We shall characterize a creative personality (e.g., a scientist) by three parameters, called "technical proficiency," "enthusiasm," and "achievement." Clearly these parameters are related. This gives rise to a surface in three-dimensional space with coordinates (T,E,A). Let us project this surface onto the (T,E) plane along the A axis.
This is the figure:
The "catastrophe" is when you follow line 3. Let me return to quoting Arnold:
A growth of enthusiasm not supported by a corresponding growth in technical proficiency leads to a catastrophe (at point 4 of curve 3) where achievement falls by a jump and we refer to the domain denoted in Fig. 6 by the term "maniacs." It is instructive that the jumps from the state of genius to that of maniac take place along different lines, so that for sufficiently great enthusiasm a genius and maniac can possess identical enthusiasm and technical proficiency, differing only in achievement (and previous history).
The deficiencies of this model and many similar speculations in catastrophe theory are too obvious to discuss in detail.

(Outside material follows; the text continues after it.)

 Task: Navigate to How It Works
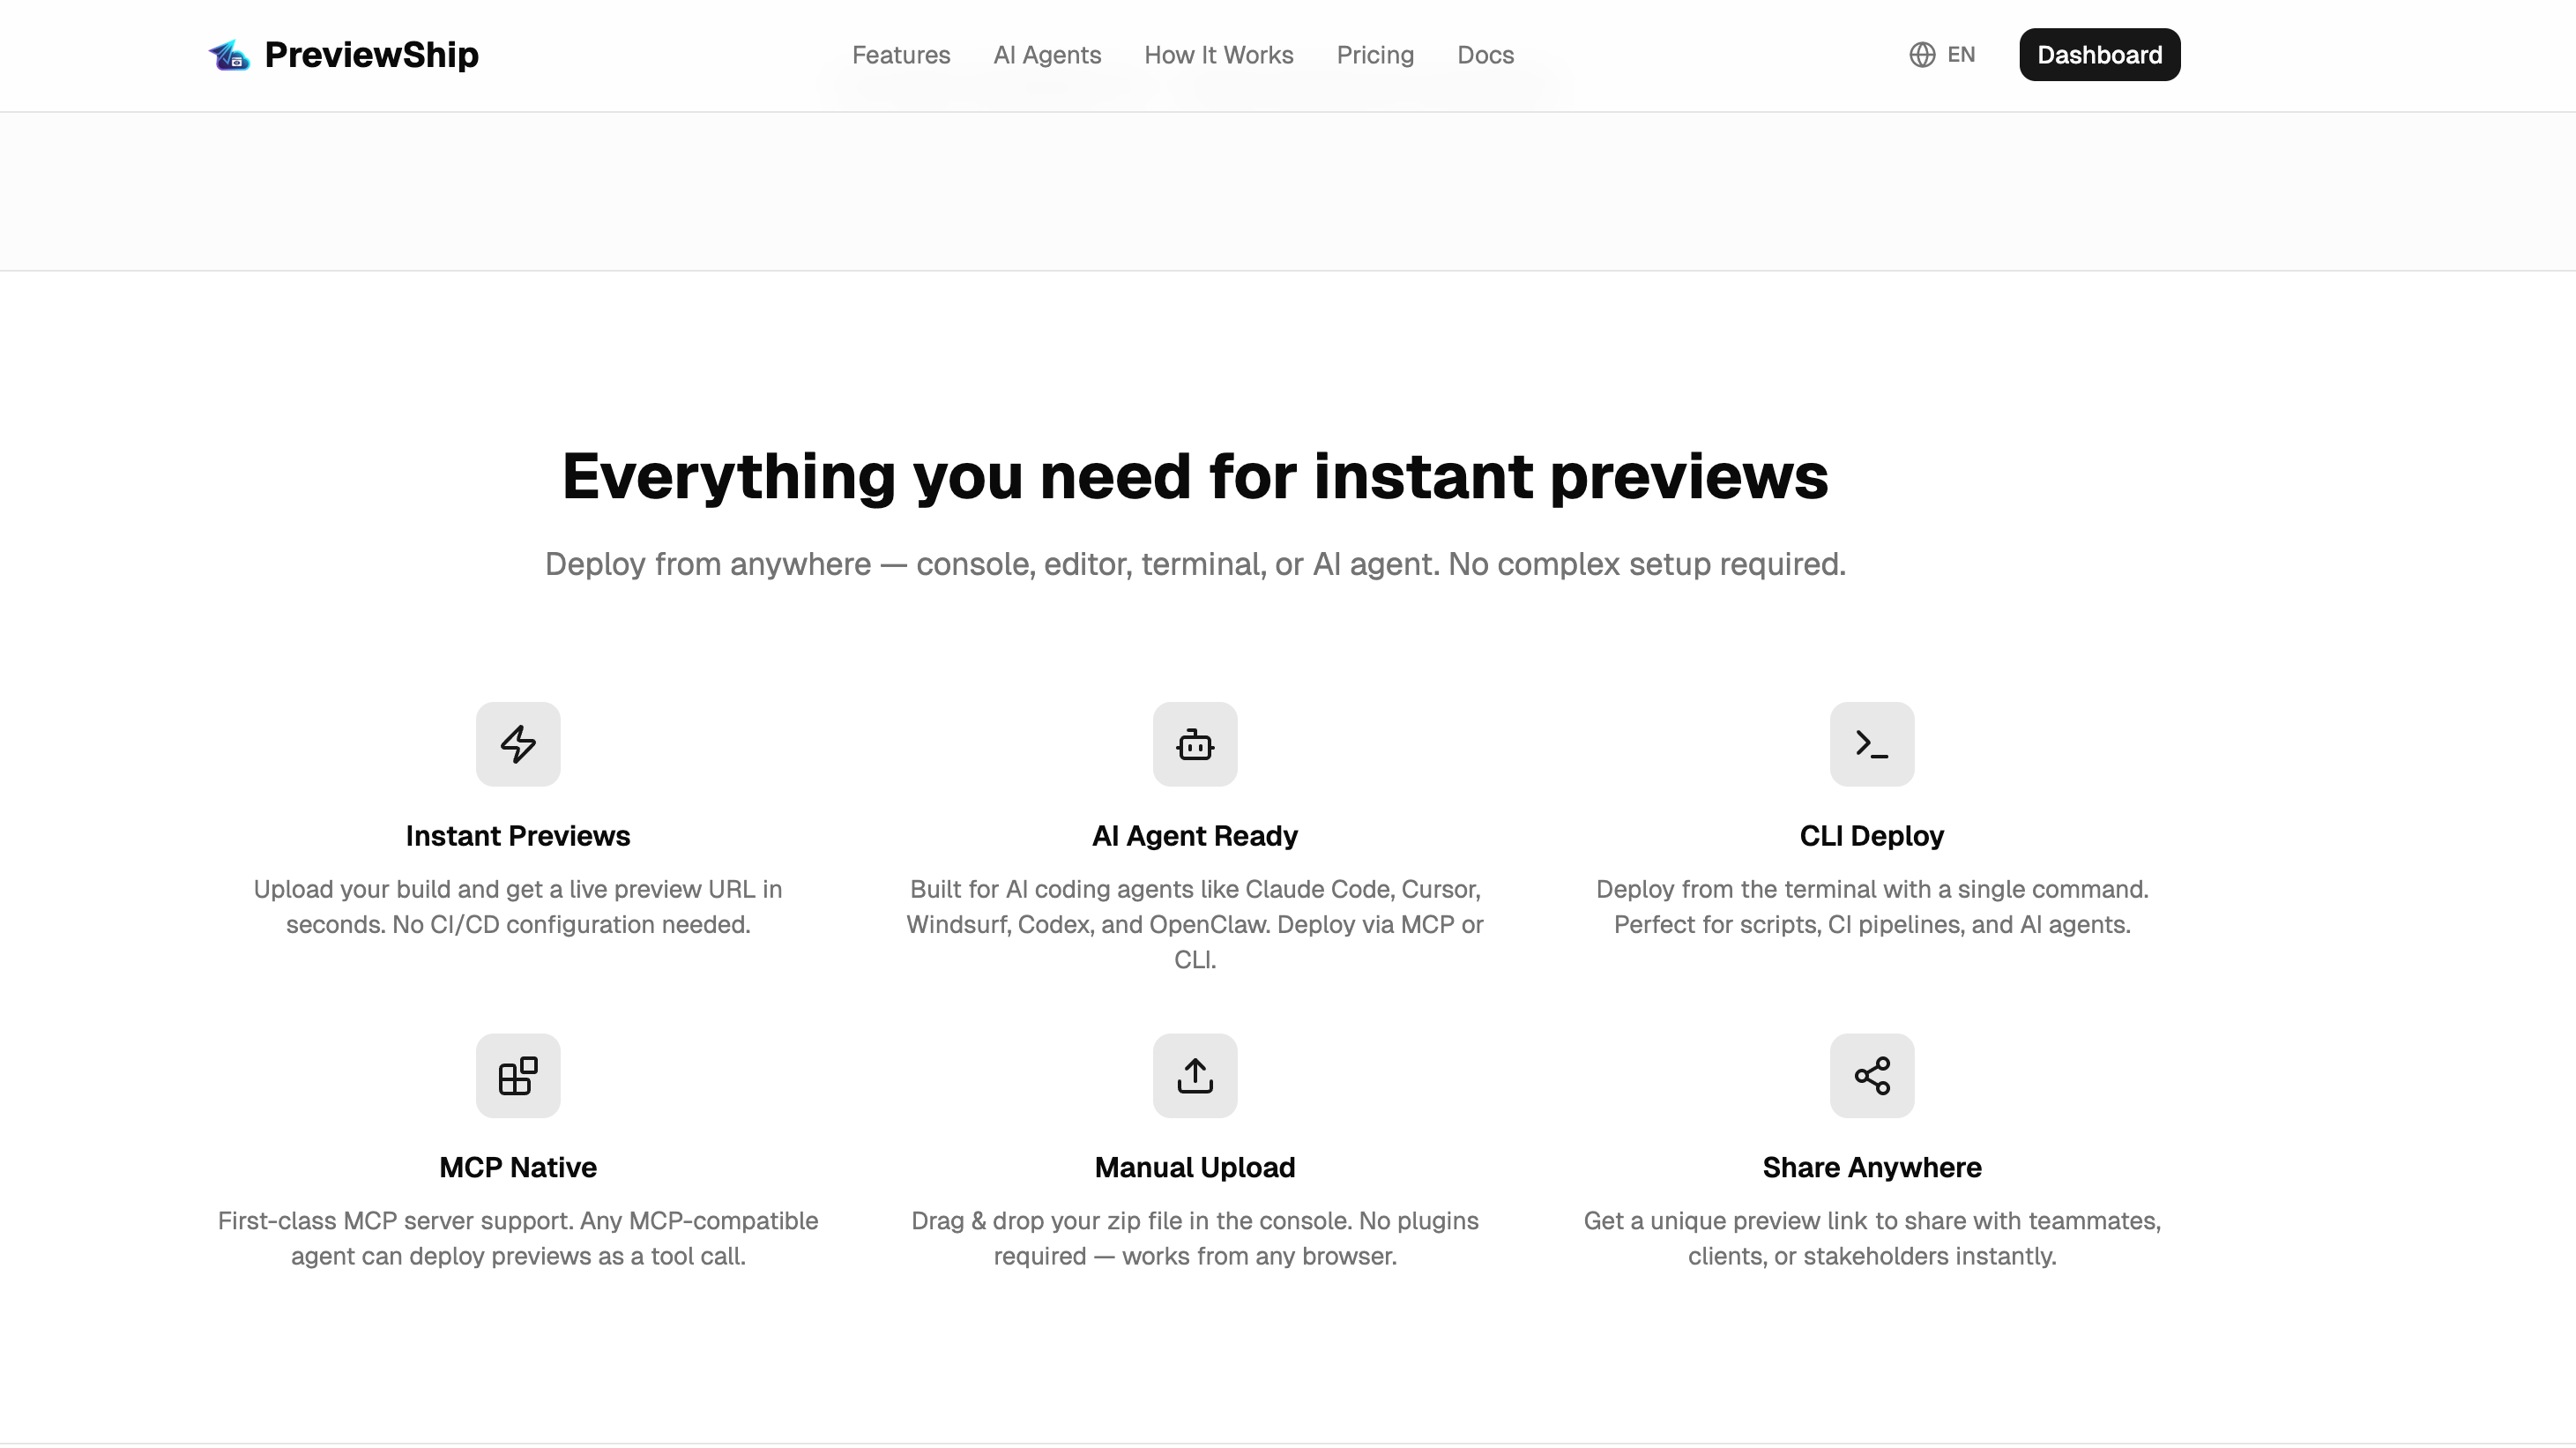[1218, 55]
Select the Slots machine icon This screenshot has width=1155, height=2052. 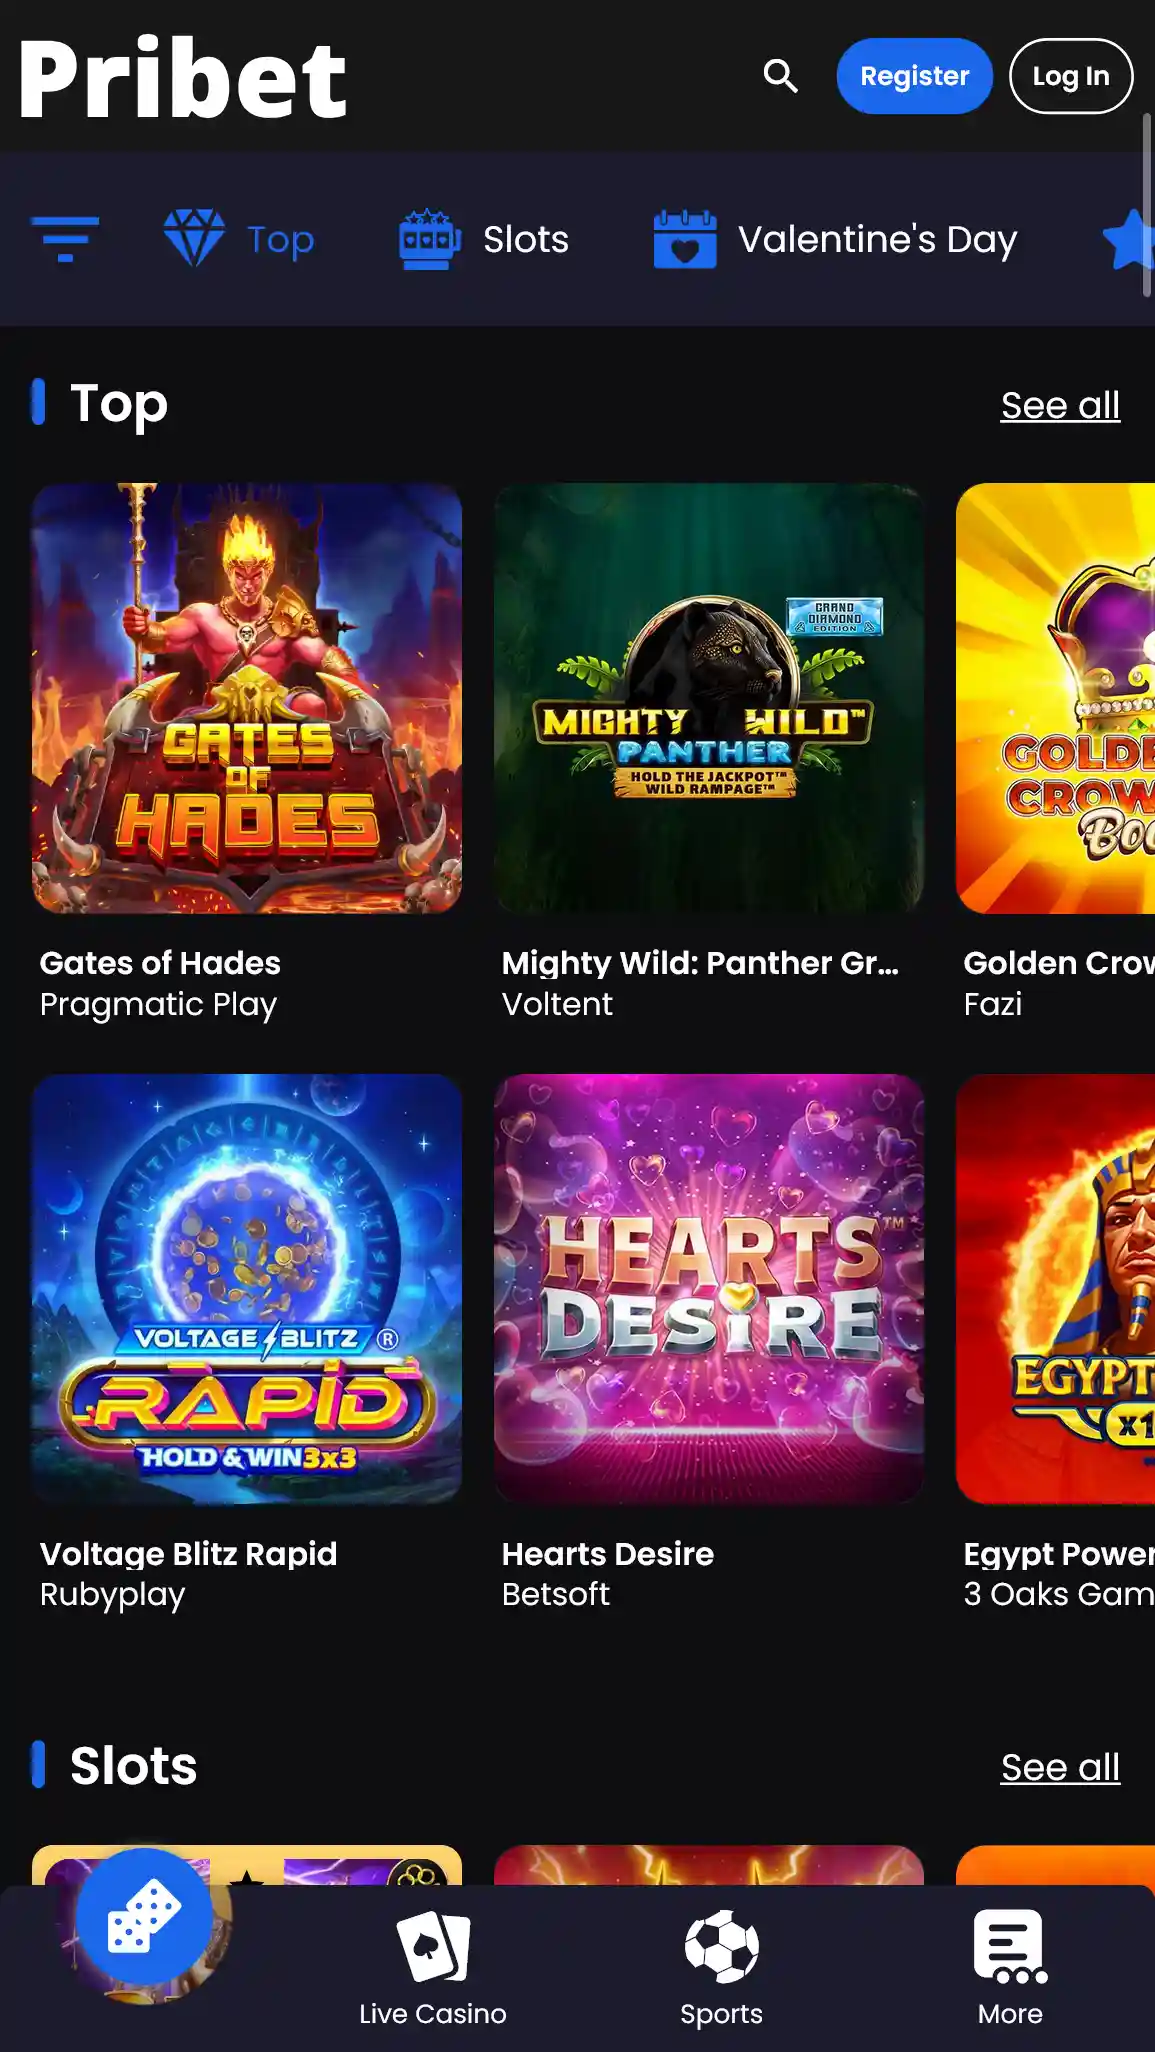click(x=430, y=239)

I remark only that articles in catastrophe theory are distinguished by a sharp and catastrophic lowering of the level of demands of rigor and also of novelty of published results.
Taken seriously, the catastrophe theory of the '70s and '80s was very much in the same vein as the more recent extravagances of physicists that xkcd was mocking the other day. (Although it did lead to some very beautiful results on swimming-pool patterns.) Fig. 6, however, is an awfully useful caricature of intellectual development, and various things in life keep reminding me of it.